Even in her grogginess, it felt like a punishment she deserved. The days since the party had been fractious and stormy, not least in her own head. She found herself thinking of Kumiko almost constantly, wondering what she was doing that moment, wondering if she was with George, wondering especially when she herself might see her again. It was ludicrous. On one level, it felt like nothing so much as a crush, a surprising one as Amanda had never been attracted to other women – she kept mentally pressing those buttons to see if she had any feelings that way, but so far nada, which was both confusing and slightly disappointing – but the longing didn’t seem physical. Or no, that wasn’t right, it did seem physical but not that kind of physical. It was almost like the foods she had craved when she was pregnant with JP, her body telling her with unstoppable force that she had to eat peanuts and pineapple or die. Yes, that seemed to be it, Kumiko was a vital element that Amanda needed to keep on living.

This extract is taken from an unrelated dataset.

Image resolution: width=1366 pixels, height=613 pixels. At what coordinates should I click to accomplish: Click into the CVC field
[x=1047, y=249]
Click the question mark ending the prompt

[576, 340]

Which made no sense. Nor did the anger she felt when further meetings with Kumiko proved difficult to arrange. Nor did her growing jealousy of George for the time he got to spend with her. She knew all of it was irrational, but what good did rationale ever do in the face of need?

‘We’ve had to start saying no to people about the tiles,’ he’d said on the phone. ‘It was getting too much, so we just told everyone to leave us alone for a bit. Frankly, I’m happy for a breather. Everything’s been so fast.’

‘Yes,’ Amanda replied, surprising both of them with the heat in her voice. ‘That’s what the rest of us have been thinking. How fast it’s all been.’

She’d winced to herself about how petty she sounded. But didn’t quite apologise.